对比东莞地区高毒力肺炎克雷伯菌中的hvKP 菌株和cKP菌株中blaTEM、blaSHV 和 blaCTX-M 3 种ESBLs 基因对药物的耐药性。
使用SPSS 22.0进行分析,所有数据当中,(%)类计数数据,行x2检验检测;“±s”类计量数据,行t检验检测;P<0.05时,提示差异显著。
hvKP 菌株的blaTEM、blaSHV 和 blaCTX-M 3 种ESBLs 基因耐药性在不同抗生素中与cKP菌株相比较具有差异性(P<0.05),见表1。

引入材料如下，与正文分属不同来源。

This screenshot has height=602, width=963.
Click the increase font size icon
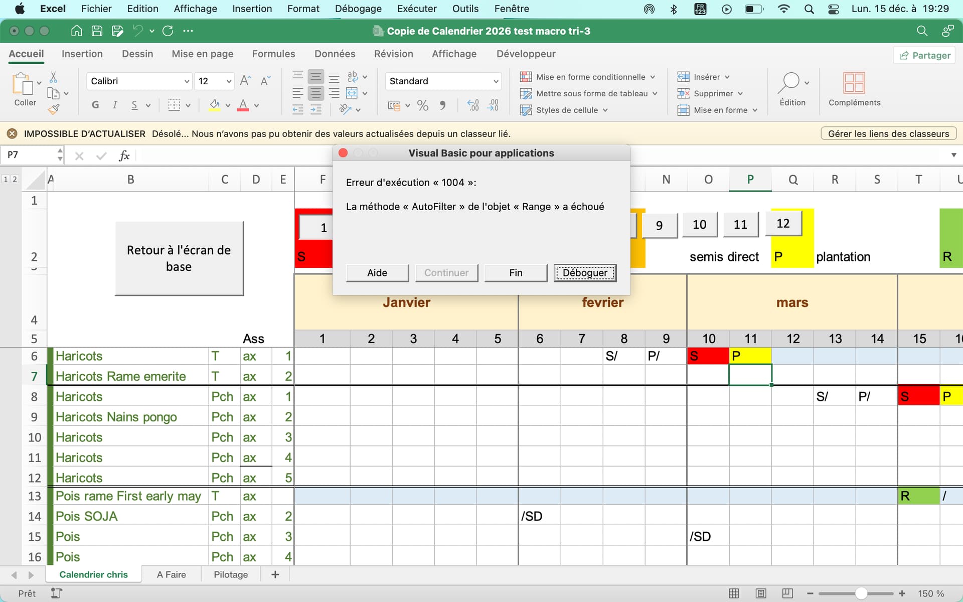(x=245, y=81)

表1 blaTEM、blaSHV 和 blaCTX-M 3 种ESBLs 基因耐药性[n(%)]
自上个世纪80年代由德国第一次报道 hvKP菌株以来,世界上大许多国家均对高毒力肺炎克雷伯菌中的hvKP菌株进行了相关报道[3]。有大量临床研究及实践结果表明,hvKP菌株的标本主要来源于所采集的痰液、血液、尿液和各种分泌物及脓汁等标本,同时hvKP菌株与cKP菌株在标本来源上并未存在明显不同,均以痰液标本居多,其主要是因为cKP菌株普遍存在于机体的呼吸道、肠道内[4]。

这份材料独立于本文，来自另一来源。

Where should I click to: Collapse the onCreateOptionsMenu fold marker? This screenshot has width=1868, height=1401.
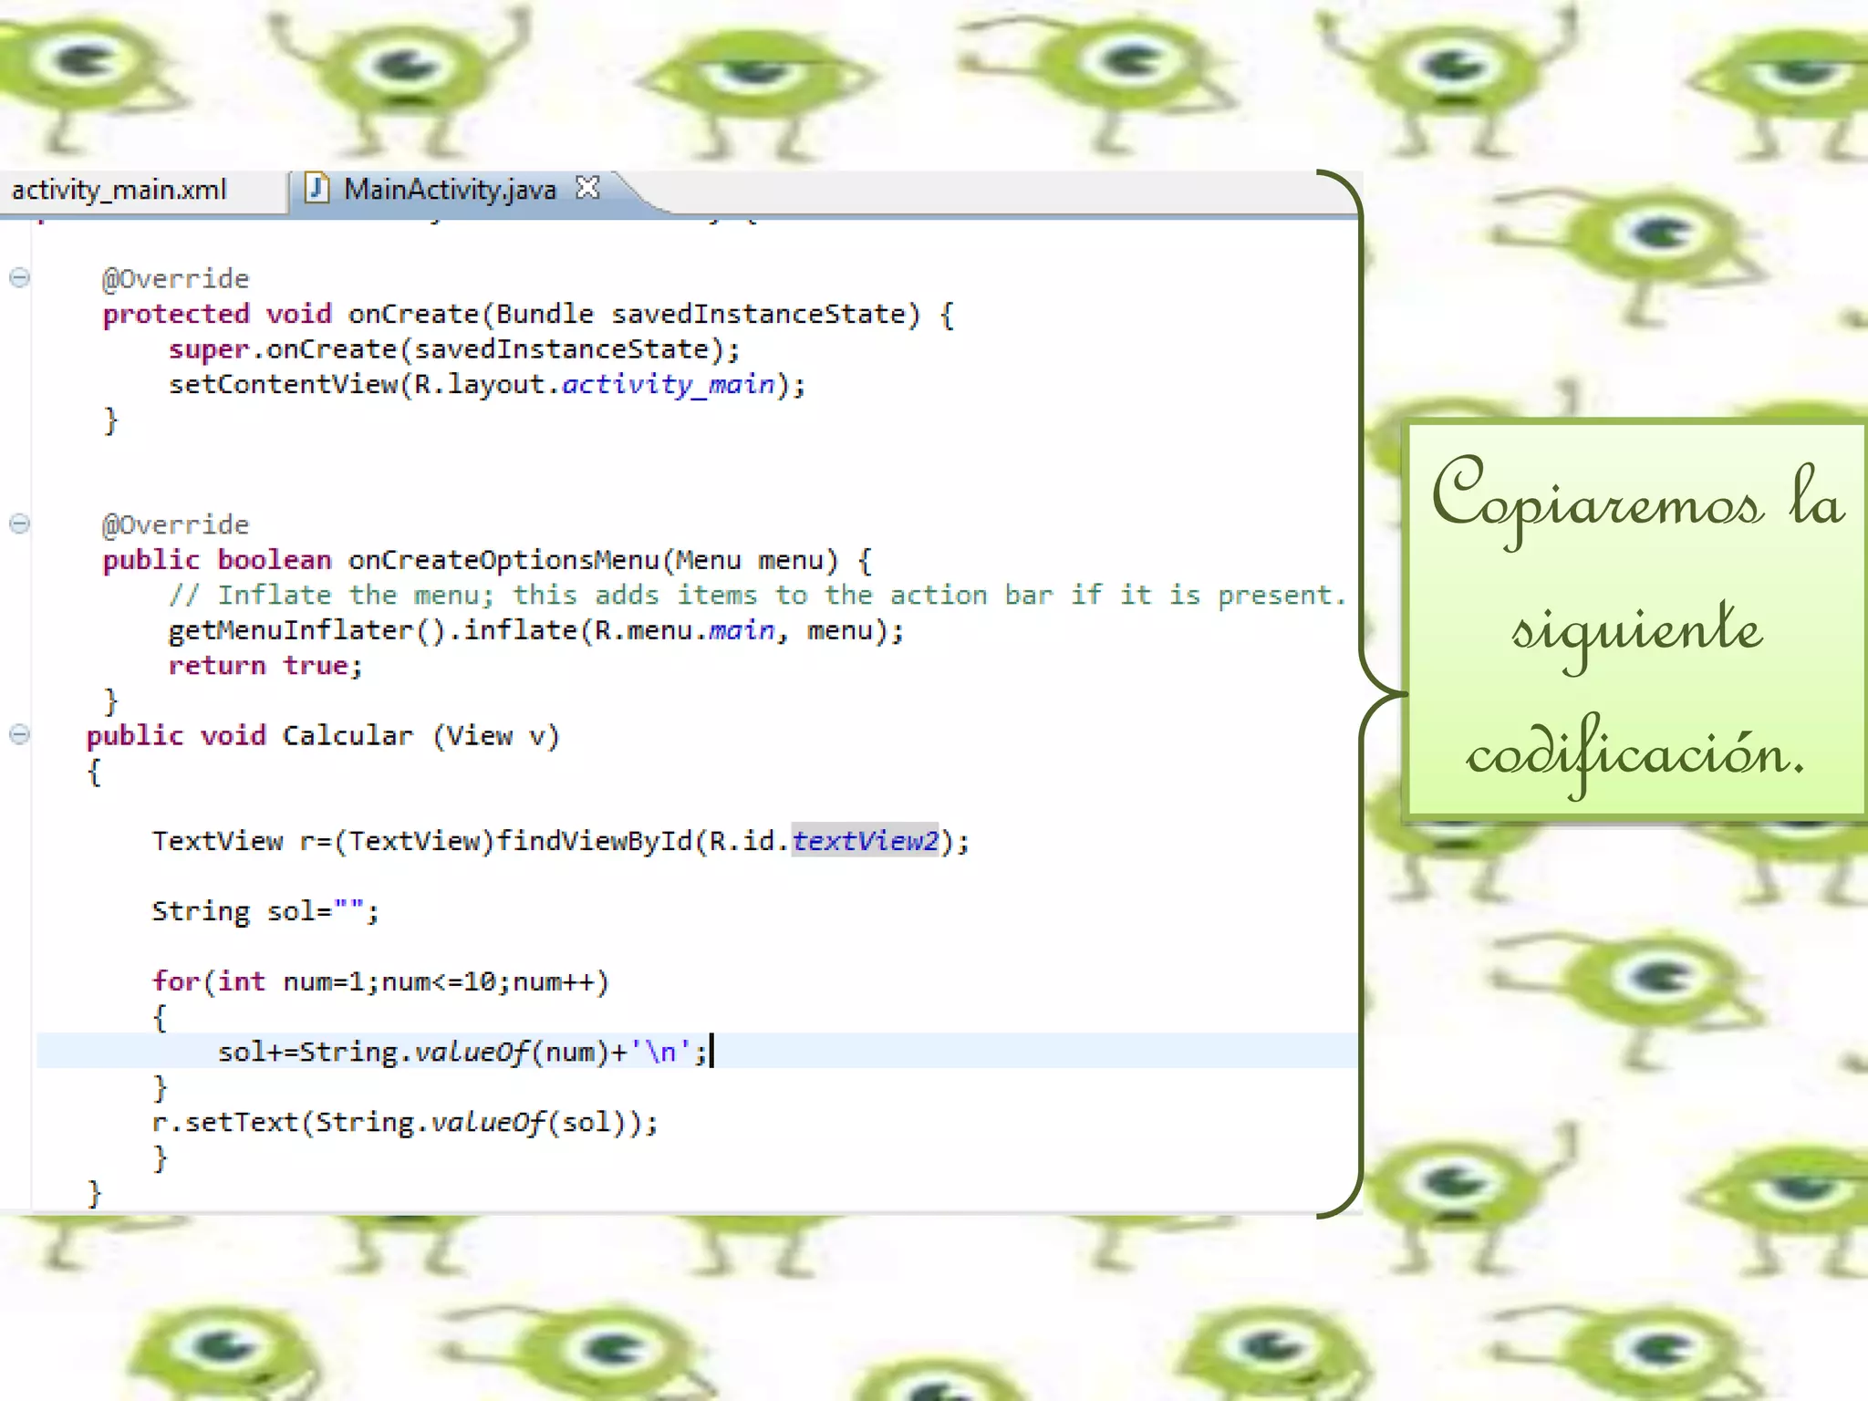(x=20, y=524)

现阶段,hvKP作为一种具有高侵袭性和高毒力特征的cKP在临床上得到重点关注,其是机体出现血液、泌尿系统等部位感染的重要因素。目前因为抗生素的滥用情况的发生,临床上的ckP在耐抗菌药物性持续提高。临床上对hvKP的耐药基因进行检测和研究具有重要意义,能够有效预防感染症状,进一步为临床用药进行合理和适当的指导。hvKP和ckP菌株具有较大的差异,经本研究表明,hvKP 菌株的血清分型情况明显区别于cKP菌株,体内不同的血清分型能够为判断菌株类型提供重要依据[5]。ESBLs 是由TEM、SHV和OXA及CTX-M和其他型β-内酰胺酶发生突变形成的,其形成的基因型数量至少存在400多种。本研究结果表明,hvKP 菌株的blaTEM、blaSHV 和 blaCTX-M 3 种ESBLs 基因耐药性在不同抗生素中与cKP菌株相比较具有差异性(P<0.05),说明hvKP 菌株与ckP菌株相比较ESBLs存在数量较少,且三种不同基因在抗生素中具有不同的耐药性。ckP 本质上属于一类致病菌,药物滥用情况的发生造成其耐药性和抗感染性降低。不同的基因型一定程度上影响了抗菌药物的耐药性,对hvKP进行控制 的同时重视cKP的临床症状,依据具体情况对药物用量进行合理指导。
综上所述,通过对东莞地区高毒力肺炎克雷伯菌耐药基因的研究分析,能够清晰反映出不同基因型的耐药情况,从而为随后的用药进行合理的指导。